自分は、悠長にしていられる立場にないのだと。
「マシェット。……先刻まで君たちが同行していた、リオラという青年だ」
スペクターの口から発された名に、息を呑む。
「その様子からして、お前たちは彼を追っているようだな」
「彼は……リオラは、どこにいるの?」
スペクターは膝にかけた手をゆっくりと伸ばし、私の後方に向けて指差した。
これから向かおうとしていた方角だ。
「奴は今、ここから最寄りのフェナロザ町に潜伏している。俺も先刻までそこにいた。恐らくは、俺がお前たちと合流しふたたび町を訪れるであろうことまで見越しているはずだ」
「スペクターが一緒に来てくれるのなら心強いと思う。けど……」
「おいおい、ちょっと待ちなよ」
先ほどから苛立たげに腕組みをしていたフィオンが、トントンと鳴らす指を強めたかと思えば、ついに焦れたように挙手をした。

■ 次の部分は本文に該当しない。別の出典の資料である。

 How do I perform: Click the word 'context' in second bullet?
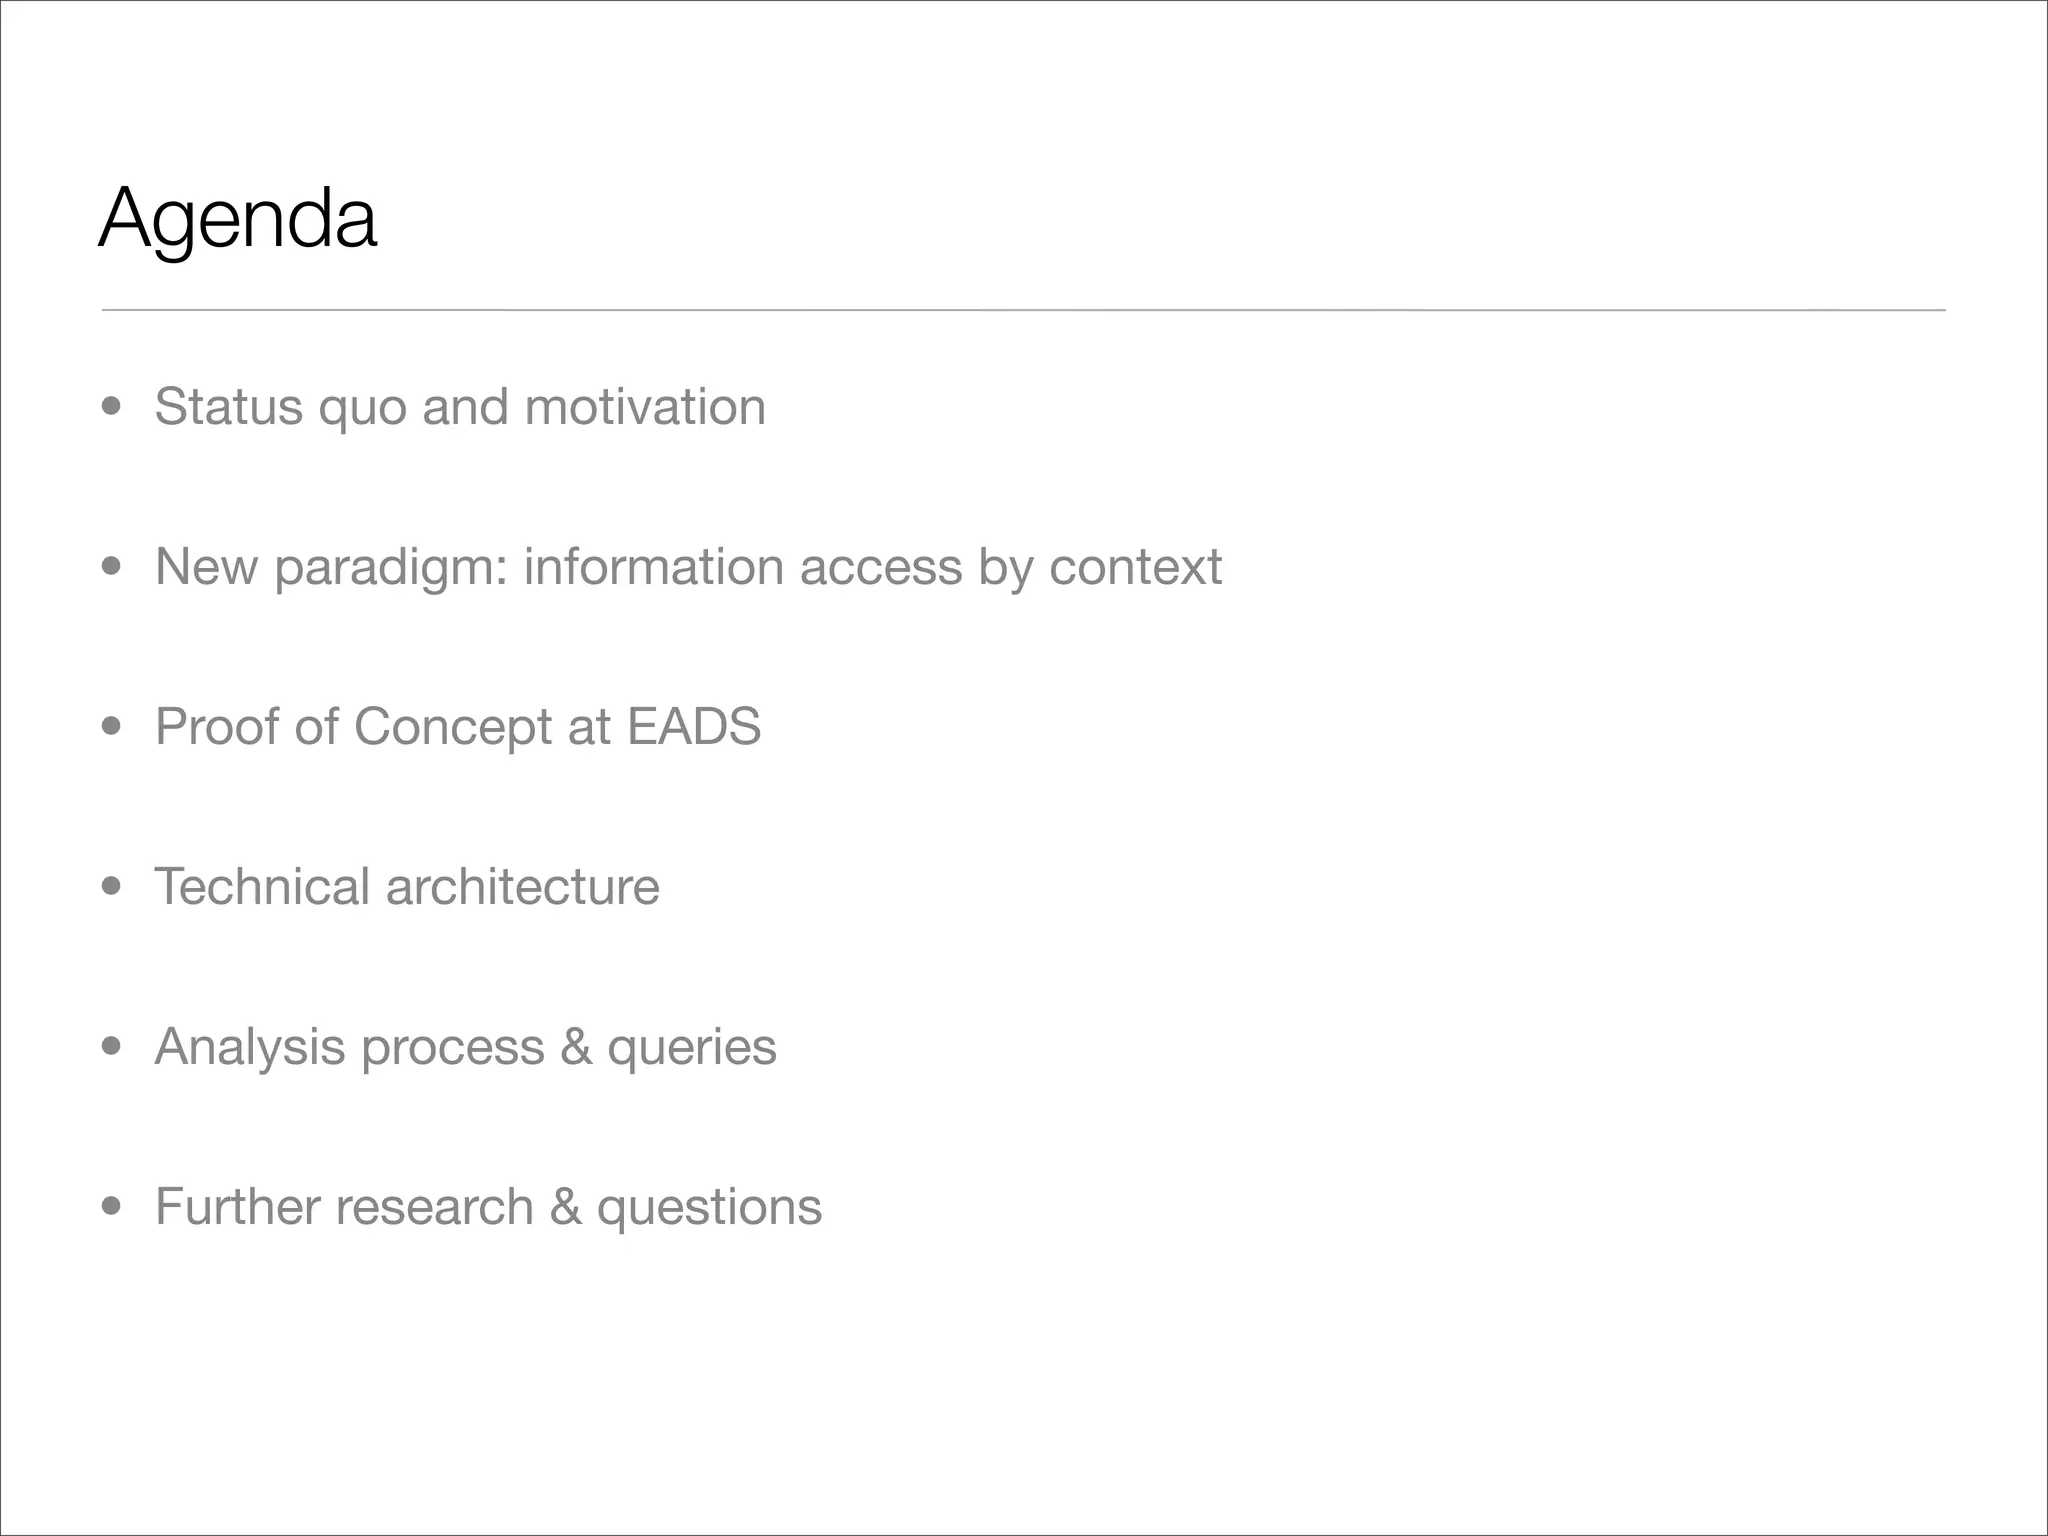1135,568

「あんた、さっき自分で追われてるって言ったよね。僕らと合流してのこのこ追手の前に躍り出ようなんて、無防備にもほどがあるんじゃないの?さっさと遠くに逃げおおせた方が身のためだと思うけど」
「確かに、遠方に逃げて身を隠せば俺の身の安全は守られる。だが、そうなれば奴は血眼になって俺を探し回るはずだ。そうなれば、お前たちは奴に追いつけなくなるだろう」
スペクターの言っている意味はわかる。
だけど、リオラを探すためにスペクターの身が危険にさらされるなんて。
そんなの……。
駄目、と口にしかけた私の言葉を遮るように、スペクターは「心配するな」と囁いた。
「ある者との約束で奴には手を出すことはできないが、実力は俺のほうが上だからな」
「どうしてそんなに自信があるの?」
「俺は、君の師匠から直々に魔法の手ほどきを受けている。そう簡単にやられはしないさ」
そう自信を覗かせるスペクターの言動は、表情と矛盾した様子はない。
きっと彼の言葉に嘘はないはず。
だけど、どうしてか不安で仕方がない。
スペクターが同行してくれることは嬉しい。
そのはずなのに、私の心は吹き荒れる風のように落ち着かない。
支える私の手を振りほどき、スペクターが立ち上がる。